Bogart sat back. “So how do we trace a connection between them from the 1980s if we have no idea what her name was back then?”

“We would just have to do it from visual evidence. Show her picture to the folks from back then and see if they recognize her.”

“People change a lot over the years,” noted Milligan. “I doubt we’ll be able to find anyone who recognizes her. And we don’t have a single picture of her from then.”

Bogart said, “We can have our technical people reverse the aging process and show what she might have looked like as a younger person.”

He paused and looked at Decker. “Amos, you’ve been unusually quiet. Do you have any thoughts on the matter?”
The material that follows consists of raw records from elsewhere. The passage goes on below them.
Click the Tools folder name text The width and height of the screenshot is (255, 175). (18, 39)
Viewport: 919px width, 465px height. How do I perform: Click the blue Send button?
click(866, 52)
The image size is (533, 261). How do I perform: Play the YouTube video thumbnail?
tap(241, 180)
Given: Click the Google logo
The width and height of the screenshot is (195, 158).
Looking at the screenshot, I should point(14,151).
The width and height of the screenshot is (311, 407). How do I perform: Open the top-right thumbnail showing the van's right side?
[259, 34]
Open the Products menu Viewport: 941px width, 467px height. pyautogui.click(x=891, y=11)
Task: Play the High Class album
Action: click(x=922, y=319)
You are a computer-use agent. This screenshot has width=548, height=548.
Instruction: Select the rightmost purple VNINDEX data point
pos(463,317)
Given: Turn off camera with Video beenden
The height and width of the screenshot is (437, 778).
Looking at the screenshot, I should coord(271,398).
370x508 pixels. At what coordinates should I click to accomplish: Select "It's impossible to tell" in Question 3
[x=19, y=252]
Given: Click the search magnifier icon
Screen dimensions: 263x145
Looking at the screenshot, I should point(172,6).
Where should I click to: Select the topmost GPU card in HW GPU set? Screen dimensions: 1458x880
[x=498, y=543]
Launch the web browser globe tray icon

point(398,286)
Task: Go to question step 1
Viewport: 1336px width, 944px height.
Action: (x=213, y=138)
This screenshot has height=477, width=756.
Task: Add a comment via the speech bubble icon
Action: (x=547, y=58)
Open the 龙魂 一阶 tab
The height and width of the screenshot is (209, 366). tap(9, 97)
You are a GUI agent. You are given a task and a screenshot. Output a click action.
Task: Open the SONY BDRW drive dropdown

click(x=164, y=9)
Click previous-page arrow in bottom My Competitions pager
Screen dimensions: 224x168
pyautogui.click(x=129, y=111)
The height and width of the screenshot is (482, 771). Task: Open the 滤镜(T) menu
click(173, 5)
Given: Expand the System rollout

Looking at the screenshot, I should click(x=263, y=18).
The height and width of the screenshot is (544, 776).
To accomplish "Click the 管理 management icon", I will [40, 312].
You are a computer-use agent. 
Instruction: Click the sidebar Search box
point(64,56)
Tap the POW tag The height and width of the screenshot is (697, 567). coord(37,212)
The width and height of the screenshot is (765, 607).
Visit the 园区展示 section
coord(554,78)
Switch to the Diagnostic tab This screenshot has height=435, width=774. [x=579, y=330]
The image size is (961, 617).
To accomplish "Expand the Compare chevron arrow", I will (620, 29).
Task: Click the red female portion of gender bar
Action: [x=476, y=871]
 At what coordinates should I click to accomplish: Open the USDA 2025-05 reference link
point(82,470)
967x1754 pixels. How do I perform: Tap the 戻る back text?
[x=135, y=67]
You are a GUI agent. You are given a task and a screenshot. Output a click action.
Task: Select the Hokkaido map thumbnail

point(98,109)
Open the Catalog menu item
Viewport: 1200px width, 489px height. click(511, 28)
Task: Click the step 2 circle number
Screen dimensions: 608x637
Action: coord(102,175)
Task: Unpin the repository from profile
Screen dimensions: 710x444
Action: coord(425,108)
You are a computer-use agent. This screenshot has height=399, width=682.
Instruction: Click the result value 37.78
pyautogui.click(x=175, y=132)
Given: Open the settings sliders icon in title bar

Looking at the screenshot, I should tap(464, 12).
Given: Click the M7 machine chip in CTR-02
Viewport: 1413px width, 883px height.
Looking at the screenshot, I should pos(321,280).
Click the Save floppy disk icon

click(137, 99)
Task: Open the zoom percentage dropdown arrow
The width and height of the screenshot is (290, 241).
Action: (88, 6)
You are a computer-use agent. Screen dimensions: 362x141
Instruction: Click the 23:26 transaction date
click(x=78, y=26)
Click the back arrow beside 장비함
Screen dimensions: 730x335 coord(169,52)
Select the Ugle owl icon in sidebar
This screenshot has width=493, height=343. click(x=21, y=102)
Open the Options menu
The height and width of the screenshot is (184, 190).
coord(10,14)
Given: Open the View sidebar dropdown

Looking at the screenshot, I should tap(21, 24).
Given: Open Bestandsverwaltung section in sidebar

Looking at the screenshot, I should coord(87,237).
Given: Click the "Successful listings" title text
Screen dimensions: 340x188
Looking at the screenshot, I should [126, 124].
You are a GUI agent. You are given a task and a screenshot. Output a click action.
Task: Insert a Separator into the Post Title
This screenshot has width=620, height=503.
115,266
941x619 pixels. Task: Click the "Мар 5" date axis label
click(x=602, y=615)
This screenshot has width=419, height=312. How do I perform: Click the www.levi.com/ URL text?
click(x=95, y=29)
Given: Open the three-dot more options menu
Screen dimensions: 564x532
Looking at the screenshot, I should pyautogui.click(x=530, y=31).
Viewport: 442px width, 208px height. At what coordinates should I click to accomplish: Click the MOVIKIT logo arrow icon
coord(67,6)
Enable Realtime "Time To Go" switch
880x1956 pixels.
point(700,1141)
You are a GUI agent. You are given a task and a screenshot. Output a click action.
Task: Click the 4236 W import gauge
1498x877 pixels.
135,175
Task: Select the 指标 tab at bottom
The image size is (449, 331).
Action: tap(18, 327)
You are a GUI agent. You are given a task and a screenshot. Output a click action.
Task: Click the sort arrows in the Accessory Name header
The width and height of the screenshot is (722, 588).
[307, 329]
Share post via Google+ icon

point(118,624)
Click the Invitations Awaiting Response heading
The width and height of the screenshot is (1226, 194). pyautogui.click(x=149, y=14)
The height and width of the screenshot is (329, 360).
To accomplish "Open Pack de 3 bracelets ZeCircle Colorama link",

“Why would she stop spying?”

“What?” said Bogart.

Decker held up the translated KGB communication. “She kept this. She was obviously proud of it. Along with the floppy disk and the doll, tools of her spycraft. She was clearly proud of what she did. So why give it up? We’ve assumed that she had a change of heart when she started teaching and volunteering. So why keep the stuff that is clearly associated with her past life in espionage?”

Jamison said, “Are you suggesting that she might still have been a spy, right up until she was killed?”

“I’m saying it’s possible, because we haven’t definitively ruled it out. And we haven’t ruled out that Dabney hasn’t been spying all these years either.”

“Do you have any evidence that he has been?” asked Bogart.

Before Decker could answer, Jamison said, “How about the fact that he was able, in a short period of time, to sell secrets for ten million dollars to enemies of this country in order to pay off his son-in-law’s gambling debts? Now, if he was honest and aboveboard, where did he find a buyer for that much money so quickly? One answer is he could have easily if he’d been spying all along and had knowledge of people willing to pay for secrets.”